Use setf and precision.
#include <iostream>
using namespace std;
int main () {
double f = 3.14159;
cout.setf(ios::fixed,ios::floatfield);
cout.precision(3);
cout << f << endl;
return 0;
}
This prints 3.142
This one does show "13.142"
#include <iostream>
#include <iomanip>
using namespace std;
int main(){
double f = 13.14159;
cout << fixed;
cout << setprecision(3) << f << endl;
return 0;
}
You can get fixed number of fractional digits (and many other things) by using the iomanip header. For example:
#include <iostream>
#include <iomanip>
int main() {
double pi = 3.141592653589;
std::cout << std::fixed << std::setprecision(2) << pi << '\n';
return 0;
}
will output:
3.14
Note that both fixed and setprecision change the stream permanently so, if you want to localise the effects, you can save the information beforehand and restore it afterwards:
#include <iostream>
#include <iomanip>
int main() {
double pi = 3.141592653589;
std::cout << pi << '\n';
// Save flags/precision.
std::ios_base::fmtflags oldflags = std::cout.flags();
std::streamsize oldprecision = std::cout.precision();
std::cout << std::fixed << std::setprecision(2) << pi << '\n';
std::cout << pi << '\n';
// Restore flags/precision.
std::cout.flags (oldflags);
std::cout.precision (oldprecision);
std::cout << pi << '\n';
return 0;
}
The output of that is:
3.14159
3.14
3.14
3.14159
If you want to print numbers with precision of 3 digits after decimal, just add the following thing before printing the number cout << std::setprecision(3) << desired_number. Don't forget to add #include <iomanip> in your code.

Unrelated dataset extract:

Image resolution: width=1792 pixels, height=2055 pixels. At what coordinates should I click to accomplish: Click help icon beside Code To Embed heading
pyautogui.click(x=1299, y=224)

In general, precision is the maximum number of digits displayed. The manipulator fixed will set up the output stream for displaying values in fixed format. In fixed the precision is the number of digits after the decimal point. The setprecision allows setting the precision used for displaying floating-point values, it takes an integer argument.
cout << fixed;
cout << setprecision(3) << f << endl;
You may unset fixed using cout.unsetf(ios::fixed)
I am calculating square root of 2147483647 by sqrt function.and the result must be a float value 46340.95 but my code returns the value 46341.
Can anyone tell me where is the problem?
i am using code :
double x=2147483647.0;
double y=sqrt(x);
cout<< y;
I get that same result. But, if I inject a setprecision, I get the right value:
#include <iostream>
#include <iomanip>
#include <cmath>
int main (void) {
double x=2147483647.0;
double y=sqrt(x);
std::cout << std::setprecision(10) << y << std::endl;
return 0;
}
gives me:
46340.95
In fact, if you use the folowing code:
#include <iostream>
#include <iomanip>
#include <cmath>
int main (void) {
double x=2147483647.0;
double y=sqrt(x);
std::cout << y << std::endl;
std::cout << std::setprecision(0) << std::fixed << y << std::endl;
std::cout << std::setprecision(1) << std::fixed << y << std::endl;
std::cout << std::setprecision(2) << std::fixed << y << std::endl;
std::cout << std::setprecision(3) << std::fixed << y << std::endl;
return 0;
}
you get:
46341
46341
46341.0
46340.95
46340.950
So it appears that the default setting (at least for my environment) is a precision of zero.
If you want a specific format, I suggest you explicitly request it.
The default precision for cout is not sufficient to show the fractional part of your result. Your result is 46340.95, which rounded to six digits of precision is 43641.0, and is displayed as 43641 by cout. To show more precision, set the precision of cout first:
double x=2147483647.0;
double y=sqrt(x);
cout.precision(9);
cout<< y;
On my system this shows a result of 46340.95.
This trivial code yields 46340.9:
#include <cmath>
#include <iostream>
int main()
{
float x = std::sqrt(2147483647);
std::cout << x << std::endl;
return 0;
}
What does your code look like?
(Just for the record: tested using GCC (g++) 4.5.2 on MacOS X 10.6.6.)